[DATASET ENTRIES]
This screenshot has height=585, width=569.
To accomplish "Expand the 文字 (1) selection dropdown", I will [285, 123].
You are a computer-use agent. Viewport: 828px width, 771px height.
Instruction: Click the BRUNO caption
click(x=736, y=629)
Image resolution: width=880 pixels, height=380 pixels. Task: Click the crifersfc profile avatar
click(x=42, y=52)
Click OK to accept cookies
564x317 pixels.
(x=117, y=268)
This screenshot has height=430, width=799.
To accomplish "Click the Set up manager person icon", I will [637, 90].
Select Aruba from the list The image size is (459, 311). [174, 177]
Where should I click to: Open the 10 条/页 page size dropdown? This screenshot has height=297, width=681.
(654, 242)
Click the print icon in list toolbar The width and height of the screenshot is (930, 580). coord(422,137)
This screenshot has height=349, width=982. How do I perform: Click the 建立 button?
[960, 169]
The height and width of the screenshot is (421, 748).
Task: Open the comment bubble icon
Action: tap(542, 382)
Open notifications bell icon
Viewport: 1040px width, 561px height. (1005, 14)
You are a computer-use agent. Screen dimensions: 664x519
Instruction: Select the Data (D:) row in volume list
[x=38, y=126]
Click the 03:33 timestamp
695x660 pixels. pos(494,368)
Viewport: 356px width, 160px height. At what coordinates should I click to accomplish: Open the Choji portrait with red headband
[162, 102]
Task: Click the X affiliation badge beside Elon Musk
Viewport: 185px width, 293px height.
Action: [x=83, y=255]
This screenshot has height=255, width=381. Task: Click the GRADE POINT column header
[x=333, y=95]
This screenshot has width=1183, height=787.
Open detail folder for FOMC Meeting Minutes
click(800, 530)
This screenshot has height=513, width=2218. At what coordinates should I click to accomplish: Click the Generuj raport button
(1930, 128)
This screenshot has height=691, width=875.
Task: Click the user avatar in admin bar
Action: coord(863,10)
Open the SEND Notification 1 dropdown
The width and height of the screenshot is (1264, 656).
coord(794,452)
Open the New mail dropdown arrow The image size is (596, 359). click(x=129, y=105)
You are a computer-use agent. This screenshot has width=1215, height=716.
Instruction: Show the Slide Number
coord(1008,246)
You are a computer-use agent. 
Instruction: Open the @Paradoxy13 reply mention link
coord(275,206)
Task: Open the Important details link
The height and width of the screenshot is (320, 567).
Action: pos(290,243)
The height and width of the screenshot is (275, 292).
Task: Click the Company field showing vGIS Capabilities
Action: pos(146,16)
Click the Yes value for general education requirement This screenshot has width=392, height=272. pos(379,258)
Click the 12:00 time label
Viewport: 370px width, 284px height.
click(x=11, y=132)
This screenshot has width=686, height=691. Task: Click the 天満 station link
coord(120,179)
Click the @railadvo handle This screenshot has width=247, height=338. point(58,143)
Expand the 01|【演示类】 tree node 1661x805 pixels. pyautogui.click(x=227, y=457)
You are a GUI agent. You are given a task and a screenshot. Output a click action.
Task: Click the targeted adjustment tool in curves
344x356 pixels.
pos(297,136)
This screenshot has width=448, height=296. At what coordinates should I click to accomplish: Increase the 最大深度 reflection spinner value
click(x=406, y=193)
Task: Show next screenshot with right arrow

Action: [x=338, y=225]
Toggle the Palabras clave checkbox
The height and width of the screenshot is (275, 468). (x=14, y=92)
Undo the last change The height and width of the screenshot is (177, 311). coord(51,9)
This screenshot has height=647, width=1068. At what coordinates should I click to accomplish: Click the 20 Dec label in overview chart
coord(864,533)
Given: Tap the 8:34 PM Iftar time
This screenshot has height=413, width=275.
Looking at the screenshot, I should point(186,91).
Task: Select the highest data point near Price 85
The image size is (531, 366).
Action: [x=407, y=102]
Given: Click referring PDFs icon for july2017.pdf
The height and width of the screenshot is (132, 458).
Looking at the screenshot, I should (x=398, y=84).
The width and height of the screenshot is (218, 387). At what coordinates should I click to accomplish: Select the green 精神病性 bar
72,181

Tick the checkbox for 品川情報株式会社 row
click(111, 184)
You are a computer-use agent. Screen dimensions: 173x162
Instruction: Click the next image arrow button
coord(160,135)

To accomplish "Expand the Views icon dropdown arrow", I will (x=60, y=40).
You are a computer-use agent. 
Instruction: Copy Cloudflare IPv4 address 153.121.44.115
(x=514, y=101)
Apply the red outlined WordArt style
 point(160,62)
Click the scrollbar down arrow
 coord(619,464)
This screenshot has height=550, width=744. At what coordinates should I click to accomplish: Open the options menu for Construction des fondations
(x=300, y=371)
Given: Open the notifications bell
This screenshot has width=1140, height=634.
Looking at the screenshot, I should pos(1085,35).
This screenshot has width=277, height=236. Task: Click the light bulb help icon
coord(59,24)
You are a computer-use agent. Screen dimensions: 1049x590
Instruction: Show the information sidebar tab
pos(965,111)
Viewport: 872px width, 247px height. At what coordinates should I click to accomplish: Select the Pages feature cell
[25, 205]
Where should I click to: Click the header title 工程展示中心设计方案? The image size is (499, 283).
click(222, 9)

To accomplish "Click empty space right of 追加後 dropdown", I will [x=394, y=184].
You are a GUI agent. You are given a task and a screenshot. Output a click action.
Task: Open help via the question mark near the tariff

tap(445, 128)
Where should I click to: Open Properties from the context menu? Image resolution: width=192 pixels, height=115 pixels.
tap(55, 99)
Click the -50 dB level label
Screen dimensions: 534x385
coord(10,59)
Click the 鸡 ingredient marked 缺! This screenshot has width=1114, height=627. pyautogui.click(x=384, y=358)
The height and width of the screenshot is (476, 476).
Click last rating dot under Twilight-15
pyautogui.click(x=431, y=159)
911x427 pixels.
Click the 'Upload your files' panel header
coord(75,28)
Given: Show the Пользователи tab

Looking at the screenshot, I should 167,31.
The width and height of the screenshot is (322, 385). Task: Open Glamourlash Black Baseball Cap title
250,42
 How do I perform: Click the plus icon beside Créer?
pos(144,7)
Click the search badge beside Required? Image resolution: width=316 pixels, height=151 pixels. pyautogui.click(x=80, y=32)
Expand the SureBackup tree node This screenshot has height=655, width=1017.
[/DATASET ENTRIES]
**ACTIVITY:** Copy every line in the entries above that has the string "badge" in it.

**WORKED SOLUTION:**
Task: Click the X affiliation badge beside Elon Musk
Click the search badge beside Required? Image resolution: width=316 pixels, height=151 pixels. pyautogui.click(x=80, y=32)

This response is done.